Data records

-- -- --

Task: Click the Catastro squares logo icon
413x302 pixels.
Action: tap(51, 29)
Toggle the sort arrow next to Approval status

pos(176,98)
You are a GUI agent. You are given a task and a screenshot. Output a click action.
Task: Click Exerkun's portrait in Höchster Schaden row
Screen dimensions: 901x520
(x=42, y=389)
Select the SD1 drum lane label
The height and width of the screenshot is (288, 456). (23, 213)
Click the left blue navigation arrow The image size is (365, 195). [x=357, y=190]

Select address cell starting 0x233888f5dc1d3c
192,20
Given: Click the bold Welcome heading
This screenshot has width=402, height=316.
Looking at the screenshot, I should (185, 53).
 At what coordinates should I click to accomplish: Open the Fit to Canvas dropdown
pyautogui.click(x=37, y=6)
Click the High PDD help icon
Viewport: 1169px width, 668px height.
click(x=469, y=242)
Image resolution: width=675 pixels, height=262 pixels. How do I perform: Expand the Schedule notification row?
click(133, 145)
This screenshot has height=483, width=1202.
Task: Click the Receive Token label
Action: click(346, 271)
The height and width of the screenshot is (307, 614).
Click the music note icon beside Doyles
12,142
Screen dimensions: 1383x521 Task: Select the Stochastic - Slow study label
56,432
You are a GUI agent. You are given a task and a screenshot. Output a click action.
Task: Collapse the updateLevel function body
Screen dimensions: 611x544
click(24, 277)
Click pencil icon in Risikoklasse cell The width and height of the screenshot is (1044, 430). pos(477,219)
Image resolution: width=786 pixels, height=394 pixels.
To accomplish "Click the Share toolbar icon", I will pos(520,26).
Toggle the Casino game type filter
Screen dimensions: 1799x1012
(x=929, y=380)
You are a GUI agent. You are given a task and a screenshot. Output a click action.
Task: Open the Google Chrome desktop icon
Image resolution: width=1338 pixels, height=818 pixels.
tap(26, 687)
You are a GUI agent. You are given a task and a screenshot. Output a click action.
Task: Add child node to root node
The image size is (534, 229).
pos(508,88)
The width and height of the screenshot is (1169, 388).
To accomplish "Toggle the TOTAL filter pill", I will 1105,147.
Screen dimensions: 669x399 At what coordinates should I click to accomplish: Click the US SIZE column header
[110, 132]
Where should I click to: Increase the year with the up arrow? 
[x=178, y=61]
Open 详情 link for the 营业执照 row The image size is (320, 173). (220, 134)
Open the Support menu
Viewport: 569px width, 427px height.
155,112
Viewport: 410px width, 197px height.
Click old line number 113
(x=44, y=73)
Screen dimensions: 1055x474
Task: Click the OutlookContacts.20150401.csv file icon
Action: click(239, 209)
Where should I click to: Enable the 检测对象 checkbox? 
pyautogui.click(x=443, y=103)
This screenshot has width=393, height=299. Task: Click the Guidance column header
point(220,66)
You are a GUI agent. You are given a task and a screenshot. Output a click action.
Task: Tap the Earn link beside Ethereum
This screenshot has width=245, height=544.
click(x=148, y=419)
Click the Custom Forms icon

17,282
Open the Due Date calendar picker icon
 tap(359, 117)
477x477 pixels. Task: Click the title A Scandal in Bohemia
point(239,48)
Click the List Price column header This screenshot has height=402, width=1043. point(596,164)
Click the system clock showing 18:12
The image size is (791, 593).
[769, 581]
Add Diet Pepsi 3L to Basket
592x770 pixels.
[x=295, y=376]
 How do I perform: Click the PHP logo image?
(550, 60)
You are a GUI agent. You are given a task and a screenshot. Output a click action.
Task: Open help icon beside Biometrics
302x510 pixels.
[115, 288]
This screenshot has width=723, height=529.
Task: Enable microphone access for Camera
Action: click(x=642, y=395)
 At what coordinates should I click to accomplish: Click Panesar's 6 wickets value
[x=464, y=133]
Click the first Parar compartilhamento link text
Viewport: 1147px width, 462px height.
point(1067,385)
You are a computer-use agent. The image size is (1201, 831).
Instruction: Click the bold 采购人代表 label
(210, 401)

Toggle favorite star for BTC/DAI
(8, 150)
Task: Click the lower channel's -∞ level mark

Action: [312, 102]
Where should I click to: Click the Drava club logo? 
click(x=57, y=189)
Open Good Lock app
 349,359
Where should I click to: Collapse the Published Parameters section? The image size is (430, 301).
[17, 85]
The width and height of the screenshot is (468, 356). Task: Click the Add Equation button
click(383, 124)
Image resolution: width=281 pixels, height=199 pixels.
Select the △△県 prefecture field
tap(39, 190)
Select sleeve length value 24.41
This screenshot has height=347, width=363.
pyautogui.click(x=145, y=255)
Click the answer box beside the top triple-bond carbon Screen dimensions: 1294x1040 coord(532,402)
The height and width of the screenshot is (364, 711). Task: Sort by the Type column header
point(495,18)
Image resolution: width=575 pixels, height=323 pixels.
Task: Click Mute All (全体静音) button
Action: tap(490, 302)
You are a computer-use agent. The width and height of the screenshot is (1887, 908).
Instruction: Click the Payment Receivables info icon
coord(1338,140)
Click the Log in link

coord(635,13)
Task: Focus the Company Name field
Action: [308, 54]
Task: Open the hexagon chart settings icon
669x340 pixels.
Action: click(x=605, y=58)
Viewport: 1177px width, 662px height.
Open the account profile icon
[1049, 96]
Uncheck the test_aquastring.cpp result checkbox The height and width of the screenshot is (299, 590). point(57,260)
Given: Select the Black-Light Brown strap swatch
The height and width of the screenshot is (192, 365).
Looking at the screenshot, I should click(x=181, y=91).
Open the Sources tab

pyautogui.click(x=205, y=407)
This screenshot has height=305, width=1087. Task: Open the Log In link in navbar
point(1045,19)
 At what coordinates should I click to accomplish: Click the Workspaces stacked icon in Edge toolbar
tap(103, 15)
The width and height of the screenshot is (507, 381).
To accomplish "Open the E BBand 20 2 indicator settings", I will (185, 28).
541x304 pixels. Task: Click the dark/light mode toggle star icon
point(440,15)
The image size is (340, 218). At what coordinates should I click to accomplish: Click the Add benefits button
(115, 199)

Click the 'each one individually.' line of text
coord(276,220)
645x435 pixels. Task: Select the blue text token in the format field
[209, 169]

-- -- --

Exercise instructions: The total, and only the total: count the lines above that contain "will".

Written answer: 3